EXERCISE DATA: Begin

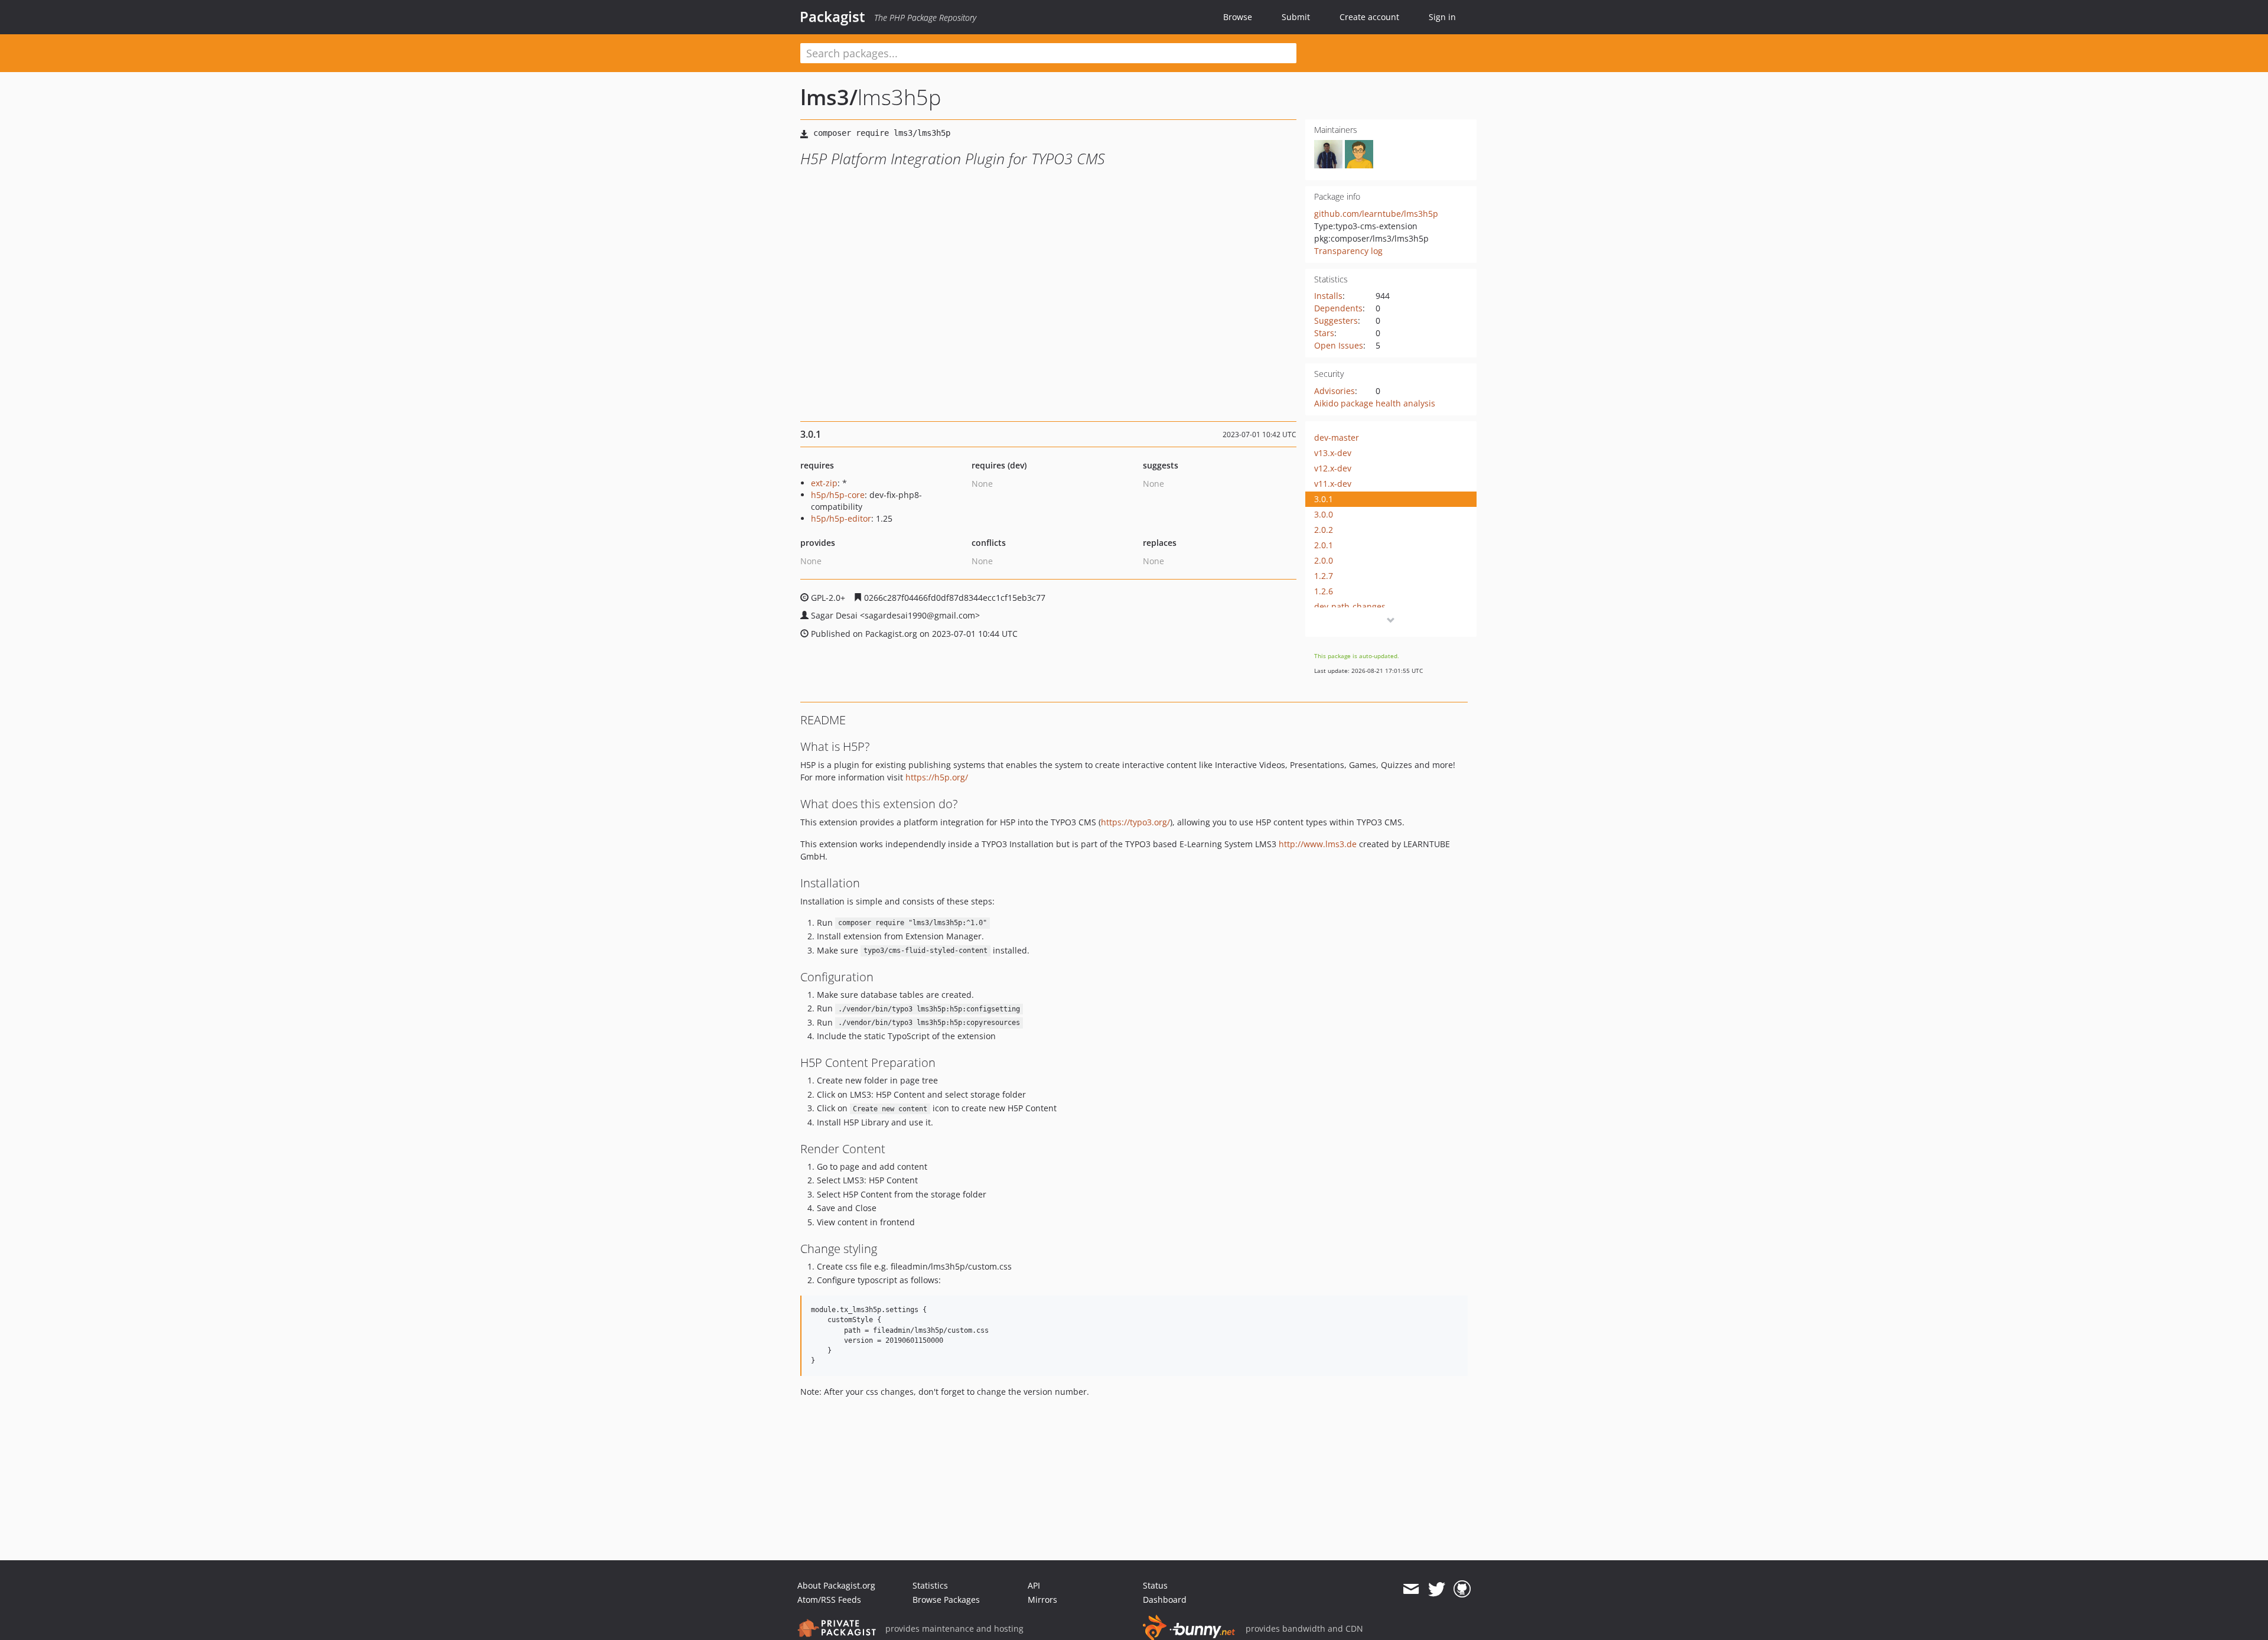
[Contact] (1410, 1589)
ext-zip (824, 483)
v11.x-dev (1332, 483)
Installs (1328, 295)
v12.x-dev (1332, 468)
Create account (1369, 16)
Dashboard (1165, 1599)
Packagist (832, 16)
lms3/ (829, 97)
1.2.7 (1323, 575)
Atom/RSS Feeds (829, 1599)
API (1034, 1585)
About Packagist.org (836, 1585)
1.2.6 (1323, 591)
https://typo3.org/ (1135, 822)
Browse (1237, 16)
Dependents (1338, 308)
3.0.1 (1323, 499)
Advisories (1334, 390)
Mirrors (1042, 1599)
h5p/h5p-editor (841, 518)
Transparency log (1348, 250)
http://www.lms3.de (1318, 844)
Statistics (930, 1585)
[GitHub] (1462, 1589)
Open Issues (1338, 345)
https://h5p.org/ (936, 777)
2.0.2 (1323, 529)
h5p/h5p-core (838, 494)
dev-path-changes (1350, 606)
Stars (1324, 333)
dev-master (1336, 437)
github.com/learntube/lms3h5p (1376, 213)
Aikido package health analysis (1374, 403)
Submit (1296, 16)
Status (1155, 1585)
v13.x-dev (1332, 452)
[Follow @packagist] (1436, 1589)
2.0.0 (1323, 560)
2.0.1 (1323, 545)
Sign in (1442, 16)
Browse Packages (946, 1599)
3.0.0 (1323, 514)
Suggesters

EXERCISE DATA: End

● **YOUR OBJECTIVE**:
Exactly as they stand, set down all of the entries above, minus every picture.

● **SOLUTION**:
[Contact] (1410, 1589)
ext-zip (824, 483)
v11.x-dev (1332, 483)
Installs (1328, 295)
v12.x-dev (1332, 468)
Create account (1369, 16)
Dashboard (1165, 1599)
Packagist (832, 16)
lms3/ (829, 97)
1.2.7 (1323, 575)
Atom/RSS Feeds (829, 1599)
API (1034, 1585)
About Packagist.org (836, 1585)
1.2.6 (1323, 591)
https://typo3.org/ (1135, 822)
Browse (1237, 16)
Dependents (1338, 308)
3.0.1 (1323, 499)
Advisories (1334, 390)
Mirrors (1042, 1599)
h5p/h5p-editor (841, 518)
Transparency log (1348, 250)
http://www.lms3.de (1318, 844)
Statistics (930, 1585)
[GitHub] (1462, 1589)
Open Issues (1338, 345)
https://h5p.org/ (936, 777)
2.0.2 (1323, 529)
h5p/h5p-core (838, 494)
dev-path-changes (1350, 606)
Stars (1324, 333)
dev-master (1336, 437)
github.com/learntube/lms3h5p (1376, 213)
Aikido package health analysis (1374, 403)
Submit (1296, 16)
Status (1155, 1585)
v13.x-dev (1332, 452)
[Follow @packagist] (1436, 1589)
2.0.0 (1323, 560)
2.0.1 (1323, 545)
Sign in (1442, 16)
Browse Packages (946, 1599)
3.0.0 (1323, 514)
Suggesters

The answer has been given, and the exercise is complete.